Hakan KOCABAŞ: Tanınırlığınız arttığında ve yaptığınız işler görüldüğü zaman bunlar üye sayısının artmasına sebep oluyor. En son elektrikle ilgili bir anlaşma yaptık. Bütün üyelerimize fayda sağlıyoruz. Üyemiz olmayanlar da iskontolu elektrik kullanımı dolayısıyla bize gelebiliyor. Akaryakıtla ilgili bazı çalışmalarımız oluyor. Silivri SİAD, üstün bir kuruluş bence. Benim tek başıma yapamadığımı Silivri SİAD Başkanı Hakan Kocabaş yapabiliyor.
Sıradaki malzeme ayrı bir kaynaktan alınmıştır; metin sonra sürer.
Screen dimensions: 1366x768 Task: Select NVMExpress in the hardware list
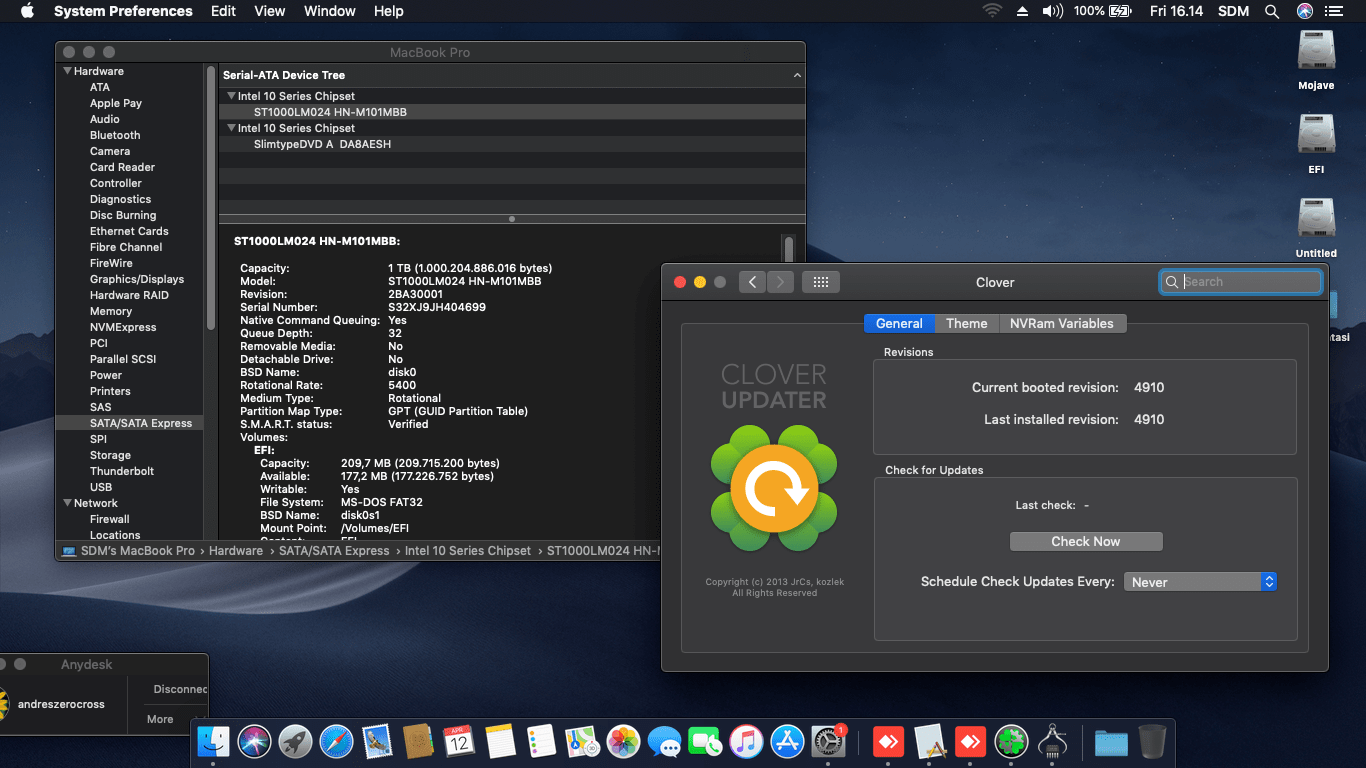click(123, 327)
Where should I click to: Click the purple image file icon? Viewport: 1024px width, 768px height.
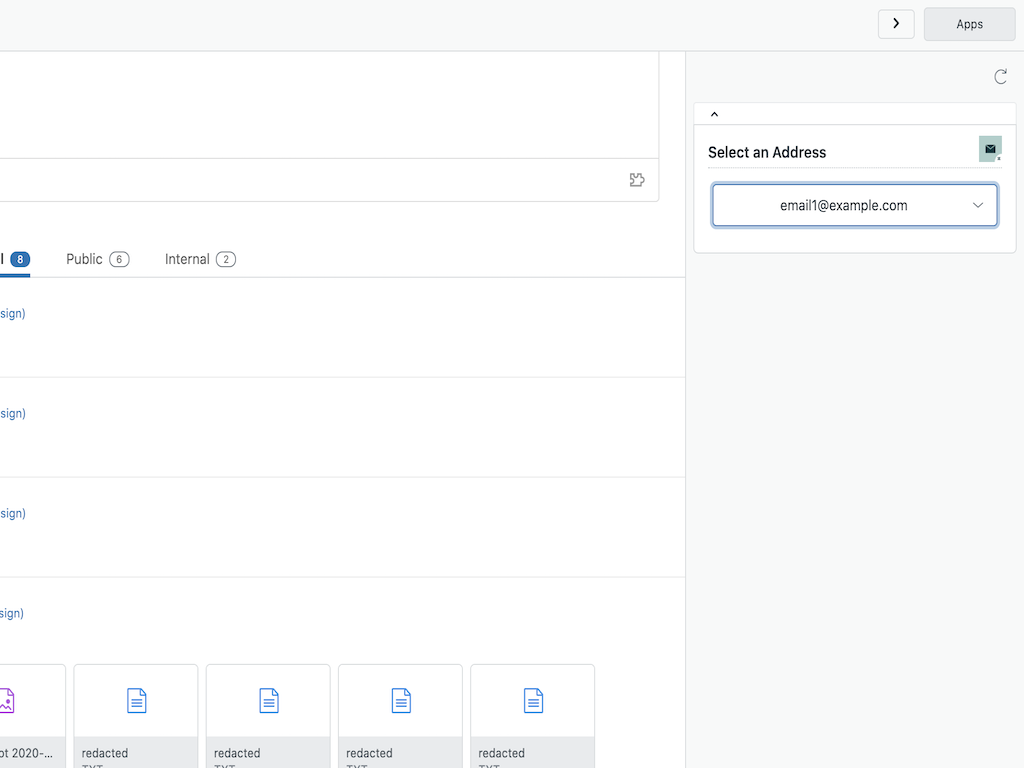coord(8,701)
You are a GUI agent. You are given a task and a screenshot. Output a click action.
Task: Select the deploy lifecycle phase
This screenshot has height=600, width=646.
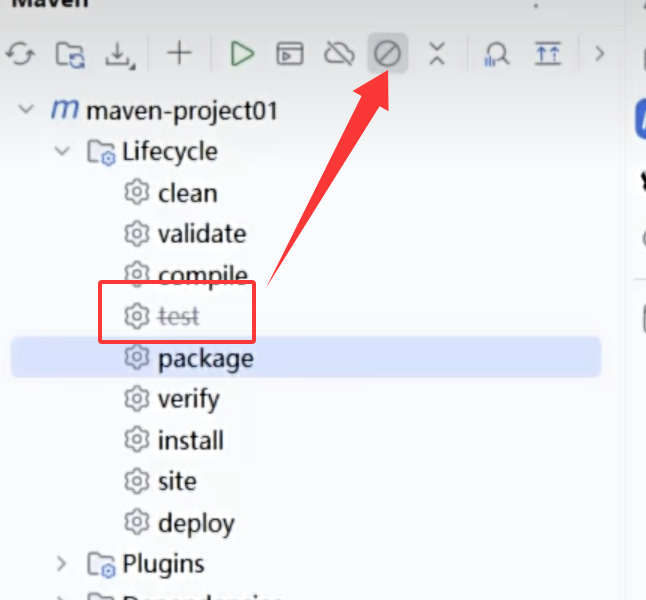pos(196,522)
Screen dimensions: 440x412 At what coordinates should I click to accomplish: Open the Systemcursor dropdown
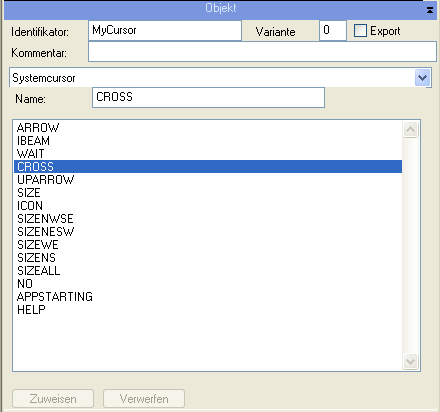(x=422, y=78)
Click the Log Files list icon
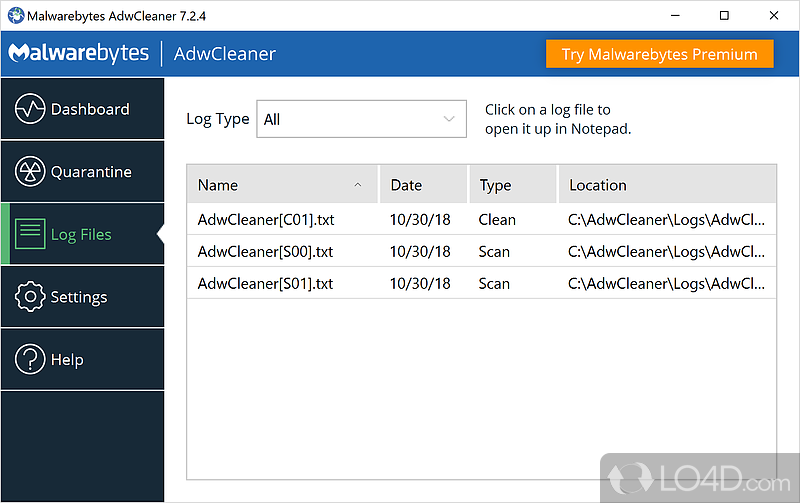800x503 pixels. pyautogui.click(x=31, y=234)
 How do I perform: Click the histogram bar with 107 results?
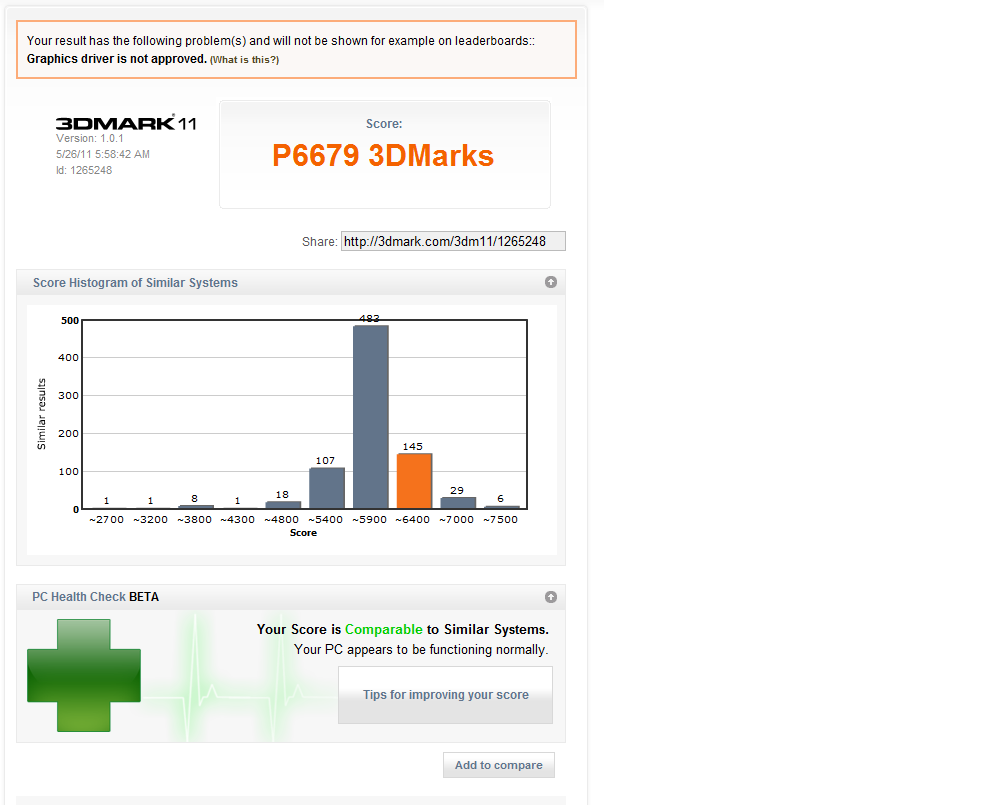(326, 488)
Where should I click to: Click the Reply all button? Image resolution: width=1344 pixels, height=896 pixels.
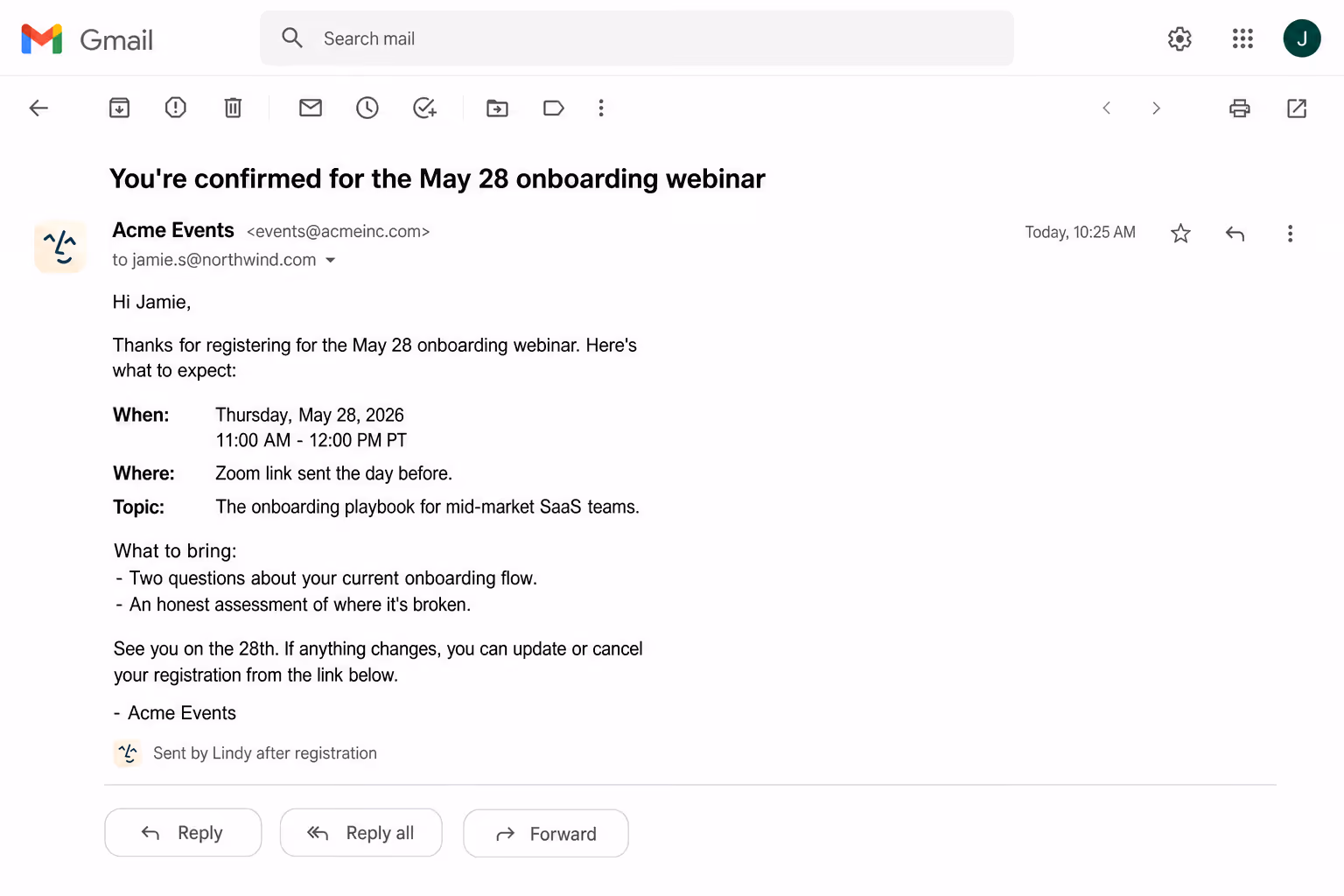[360, 832]
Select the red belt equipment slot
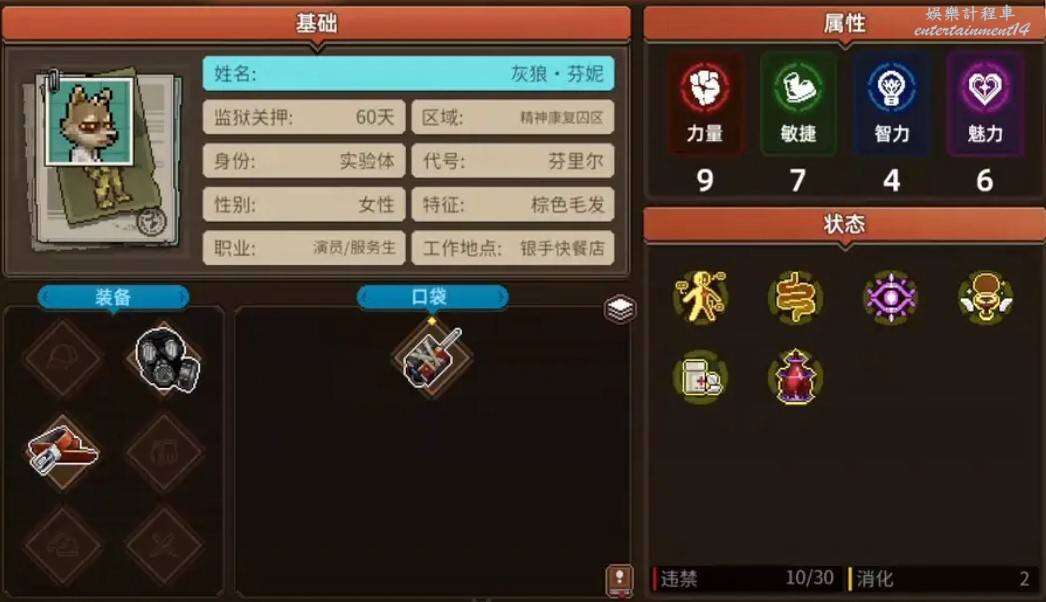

Geçtiğimiz günlerde televizyonda gösterildi; İstanbul Maslak bölgesinde kartal, karga sürüsüne saldırdı. Bir karganın kartalla baş etmesi mümkün değil ama orada sürü kartala karşı toplandı. Birlikten kuvvet doğduğuna inanıyorum.
“ÜLKENİN EN BÜYÜK ZENGİNLİKLERİNDEN BİRİ SANAYİ”
Sevginar SALİ: Silivri'yi tanıtanların ilçemizin sanayiyle anılması sanki diğer kimliklerine zarar verecekmiş gibi arka planda tutma çabası var. Silivri'nin bu kimliğinin rahat bir şekilde ifade edilmesi adına size nasıl bir sorumluluk düşüyor?
Hakan KOCABAŞ: Zaten Silivri SİAD'ın en önemli misyonlarından bir tanesi bu. Ülke sanayiyi yıllarca öcü olarak gördü, öyle gösterildi; toplumda kirliliği ortaya çıkartacak, sermayeyi tek taraflı kullanan insanlar olarak gösterildi sanayiciler. Hâlbuki böyle değil. Bence ülkenin en büyük zenginliklerinden biri sanayi. Sanayi ve ihracat olmasa ülkenin bugünkü konjonktürü tamamlanamaz. Silivri aslında küçük bir Türkiye olarak adlandırılabilir. Bu çok önemli bir özellik bence. Silivri tam bir Türkiye mozaiği; sanayi var, turizm istersen gerçekten geliştirilebilir, tarım dersek İstanbul'un en büyük şanslarından biri inşallah korunur diye düşünüyorum. 1/100.000'lik planlarda E-6'nın üst tarafı tarım arazisi olarak bırakıldı. İnşallah korunur ve bu devam eder. Tarımın çok önemli bir yeri olmalı. İstanbul'un ekonomisi içinde Silivri'nin böyle bir konumu muhafaza edilmeli. Tarım da olmalıdır, sanayi de olmalıdır, turizm de olmalıdır. Ben böyle bakıyorum.
“SİLİVRİ'NİN EN BÜYÜK SORUNU ALT YAPI”
Sevginar SALİ: Silivri'de üretiyor, burada yaşıyorsunuz. Silivri'nin en önemli sorunu sizce nedir?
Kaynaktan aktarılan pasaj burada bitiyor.